Un débat sur l'identité nationale, voulu par le président Nicolas Sarkozy, agite la France et soulève de nombreuses questions. Témoigne-t-il d'une vision étriquée de l'immigration ? Faut-il l'articuler aux questions liées à l'islam ? Peut-on éviter son instrumentalisation politique ? Dans une tribune publiée le 8 décembre dans Le Monde, le président français a voulu clarifier les termes de la discussion. "L'identité nationale c'est l'antidote au tribalisme et au communautarisme, écrit-il. C'est pour cela que j'ai souhaité un grand débat sur l'identité nationale. Cette sourde menace que tant de gens dans nos vieilles nations européennes sentent, à tort ou à raison, peser sur leur identité, nous devons en parler tous ensemble de peur qu'à force d'être refoulé ce sentiment ne finisse par nourrir une terrible rancœur." Organisé à quelques mois d’élections régionales, ce débat de l'identité nationale est considéré par beaucoup d'observateurs comme une manière d'attirer les électeurs d'extrême droite. Dans Libération, des musulmans dénoncent les amalgames et la stigmatisation des musulmans de France.

Dans Le Monde, la sociologue Claudine Attias-Donfut [juge](http:// www.lemonde.fr/societe/article/2009/12/03/claudine-attias-donfut-on-occulte-la-realite-de-l-integration-de-la-majorite-des-immigres_1275577_3224.html) que "lancer un tel débat implique que l'on vivrait une crise identitaire, ce qui de mon point de vue n'est pas le cas. (...) A trop insister sur les difficultés des immigrés, que ce soit pour les accabler ou pour les victimiser, on occulte la réalité de l'intégration, somme toute banale, de la très grande majorité d'entre eux". Mais "faut-il, contre toute évidence, refuser le fait que la question de l’immigration s’invite dans toute discussion sur l’identité ?", s’interroge le politologue Alain Duhamel dans Libération. "Comment serait-ce possible, puisque l’immigration a toujours fait partie de l’histoire de l’identité française.

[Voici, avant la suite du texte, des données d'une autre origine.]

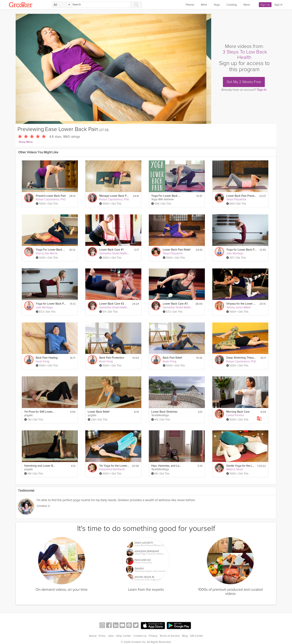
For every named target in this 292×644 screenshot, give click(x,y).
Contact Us (140, 636)
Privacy (153, 636)
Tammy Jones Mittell (238, 307)
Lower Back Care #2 (112, 304)
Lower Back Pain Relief (176, 250)
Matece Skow (234, 469)
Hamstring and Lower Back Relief (40, 466)
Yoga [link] (216, 4)
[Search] (101, 5)
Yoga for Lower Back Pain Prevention (242, 250)
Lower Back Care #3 (175, 304)
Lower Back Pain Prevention (242, 196)
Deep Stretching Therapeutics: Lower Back (242, 358)
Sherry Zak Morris (46, 253)
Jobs (111, 636)
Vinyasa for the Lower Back (242, 304)
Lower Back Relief (98, 412)
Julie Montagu (235, 253)
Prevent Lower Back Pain (51, 196)
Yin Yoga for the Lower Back (114, 466)
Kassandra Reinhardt (112, 469)
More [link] (247, 4)
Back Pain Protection (112, 358)
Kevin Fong (42, 361)
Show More (26, 142)
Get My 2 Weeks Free (244, 82)
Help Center (124, 636)
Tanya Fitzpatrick (236, 199)
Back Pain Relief (172, 358)
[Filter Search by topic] (62, 5)
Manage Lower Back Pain (114, 196)
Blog (185, 636)
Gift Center (196, 636)
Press (102, 636)
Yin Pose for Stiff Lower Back (40, 412)
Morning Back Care (238, 412)
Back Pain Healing (47, 358)
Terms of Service (170, 636)
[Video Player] (114, 69)
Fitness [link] (190, 4)
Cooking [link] (232, 4)
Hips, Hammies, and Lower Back (166, 466)
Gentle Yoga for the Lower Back (241, 466)
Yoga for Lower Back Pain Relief (51, 304)
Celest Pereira (235, 415)
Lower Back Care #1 (111, 250)
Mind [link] (204, 4)
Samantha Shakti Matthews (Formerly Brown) (126, 253)
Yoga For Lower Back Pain (166, 196)
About (93, 636)
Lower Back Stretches (164, 412)
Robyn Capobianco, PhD (50, 199)
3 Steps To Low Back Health (245, 54)
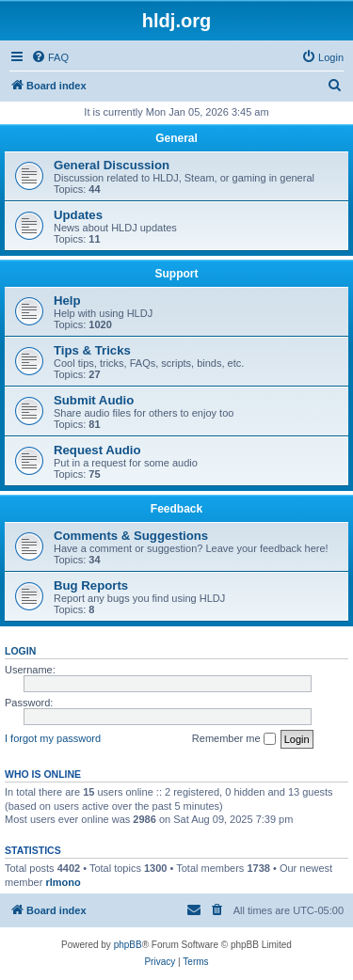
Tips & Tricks (92, 350)
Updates (78, 214)
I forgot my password (53, 738)
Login (20, 651)
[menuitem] (50, 57)
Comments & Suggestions (131, 535)
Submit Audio (93, 400)
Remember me (233, 739)
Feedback (176, 509)
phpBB (128, 944)
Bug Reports (90, 585)
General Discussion (111, 165)
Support (177, 274)
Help (67, 300)
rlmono (62, 882)
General (176, 138)
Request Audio (97, 450)
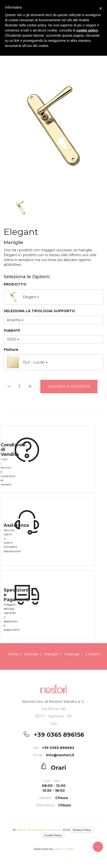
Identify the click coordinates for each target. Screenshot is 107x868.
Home (13, 654)
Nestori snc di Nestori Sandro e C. (39, 830)
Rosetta (15, 320)
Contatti (92, 654)
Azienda (31, 654)
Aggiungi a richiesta (69, 386)
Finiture (11, 349)
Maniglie (51, 654)
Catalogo (72, 654)
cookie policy (87, 30)
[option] (54, 129)
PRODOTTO (15, 284)
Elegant (23, 297)
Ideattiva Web (64, 849)
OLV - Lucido (27, 362)
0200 (13, 339)
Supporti (12, 330)
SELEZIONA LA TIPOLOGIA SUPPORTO (39, 311)
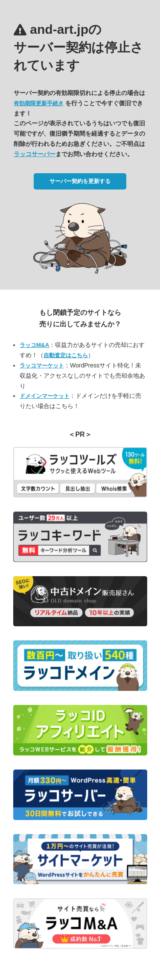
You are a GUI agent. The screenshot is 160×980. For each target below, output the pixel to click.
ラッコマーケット (42, 365)
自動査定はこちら (66, 355)
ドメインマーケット (44, 396)
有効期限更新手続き (38, 103)
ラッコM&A (34, 345)
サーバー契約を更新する (80, 181)
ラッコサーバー (35, 154)
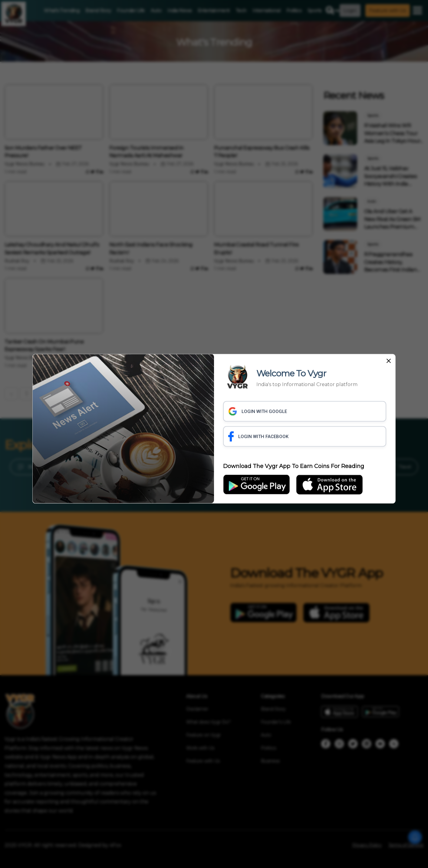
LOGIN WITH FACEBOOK (258, 436)
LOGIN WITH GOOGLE (258, 411)
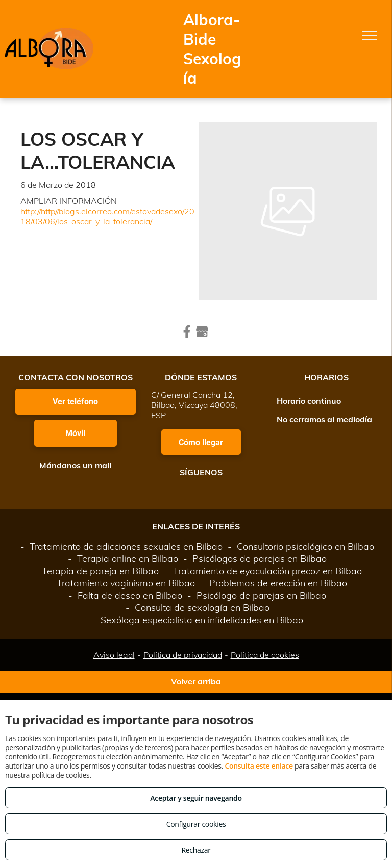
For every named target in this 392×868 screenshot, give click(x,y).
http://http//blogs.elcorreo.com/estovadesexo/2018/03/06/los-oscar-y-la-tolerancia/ (107, 216)
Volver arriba (196, 681)
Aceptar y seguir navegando (195, 798)
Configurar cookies (196, 824)
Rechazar (195, 850)
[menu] (370, 35)
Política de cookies (265, 655)
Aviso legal (114, 655)
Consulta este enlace (258, 765)
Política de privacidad (183, 655)
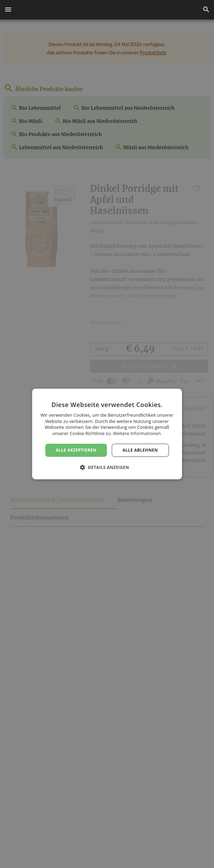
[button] (8, 10)
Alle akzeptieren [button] (76, 450)
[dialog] (107, 434)
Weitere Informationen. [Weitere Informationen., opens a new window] (137, 433)
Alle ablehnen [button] (140, 450)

Par quel déni de toute réalité pourrait-on réfléchir à la nouvelle identité française sans y intégrer la permanence et la spécificité de l’immigration ? La France est un pays d’immigration traditionnelle et pratiquement constante, ce qui la différencie grandement de la plupart de ses voisines qu’il s’agisse de l’Italie ou de l’Espagne, du Portugal ou de la Belgique, de l’Allemagne ou de la Grande-Bretagne, etc."

Identité et exclusion

Le problème est que "l’islam est, à bien des égards, devenu le sismographe des interrogations européennes sur l'identité", souligne dans Le Monde Jean-Paul Willaime. Rappelant que l'islam européen demeure un phénomène minoritaire, le directeur de l'institut européen en sciences des religions souligne la "disproportion énorme entre le poids démographique de la population musulmane en Europe et l'attention et les inquiétudes qu'il suscite". C’est parce que "toutes sécularisées qu'elles soient, les sociétés européennes ne sont pas encore totalement sorties d'une conception territoriale des appartenances religieuses et que les imaginaires nationaux, comme l'imaginaire européen lui-même, ne sont pas complètement neutres religieusement." Les crises d’identité nationales que l’on constate dans beaucoup de pays occidentaux cachent en réalité une crise plus profonde, "la crise d’identité de l’Europe", considère de son côté Adevărul.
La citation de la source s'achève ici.